There are many times when you will find your fears, dreams, hopes, secrets or even thoughts just bared for the world to see. It may not happen all at once, but life will show you that this dance is not yours.
It isn’t only one kind of genre. It will bring you down to your knees, head lowered and hands trembling. It will mock you for all you have ever been and all you have ever wanted to be. Leave you feeling naked and raw.
I have met people. I have spent hours talking to them, learning how they think, i’ve let myself open up to a few in such a way that if they wanted to, they could destroy me. I have told them the things that make me and break me. I laid down all my flaws, all my insecurities, all the things i loved about myself.
I let them swim in my pools, dive into my depth and touch my deep end. I stripped bare, to my soul. for what? To be judged, lovingly.
I have given them keys, codes and passwords. I have given them rights to parts of me that perhaps i should have kept safer. Should have kept private. All my private parts, even the ones i didn’t really consider private but now i realise maybe i should have shut my mouth.

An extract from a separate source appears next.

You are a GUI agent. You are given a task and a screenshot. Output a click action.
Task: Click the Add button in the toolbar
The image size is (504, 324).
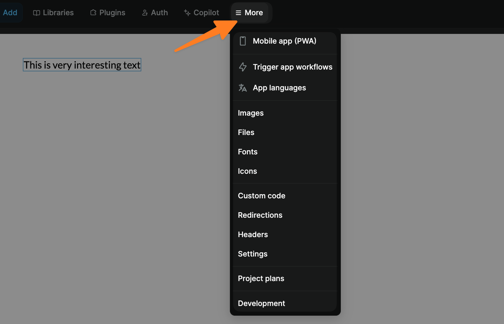pos(10,12)
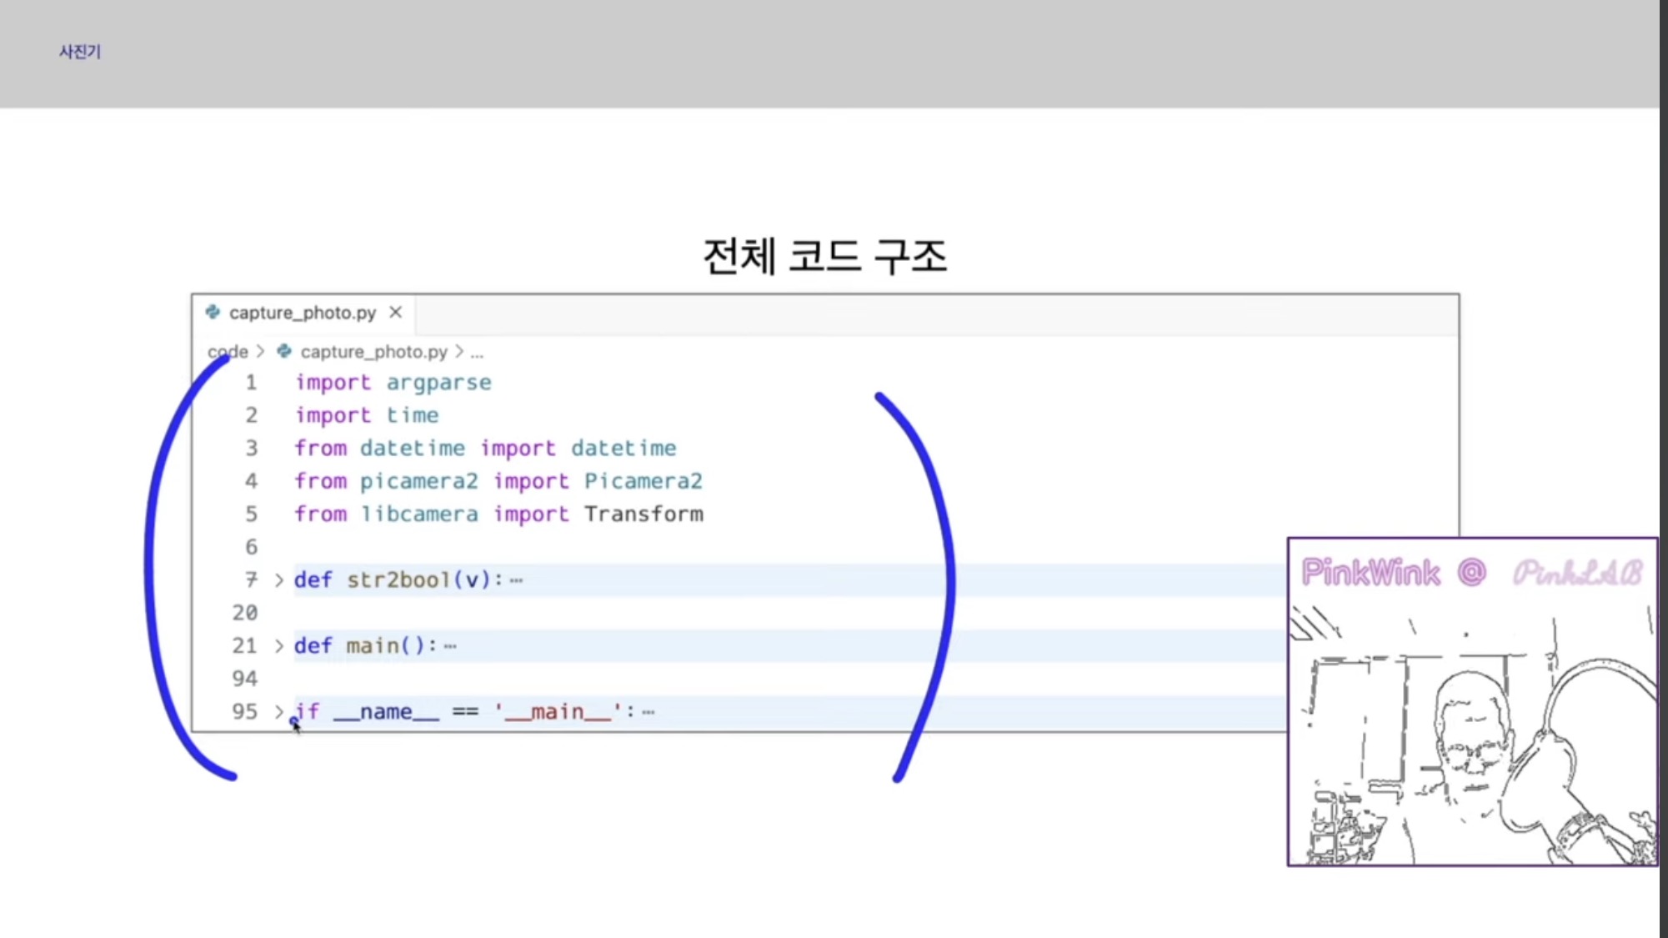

maybe i should have loved myself better.
maybe i should have kept my dignity intact.
I could have practised to love quietly in loud crowds so i’d never have to tell a living soul of all my loud demons in the silence.
Now i am a stripper, just like the one who sweats and grips the pole with the inner flesh of her thighs. I am no different. My hands are wrapped around the pole of what is us, whatever we have ever been.
I am slipping. Falling into tomorrow. Knowing history won’t repeat itself.
I am dancing my last dance with you and it’s the last time my back will bend with such grace.
The last time i fold myself around you.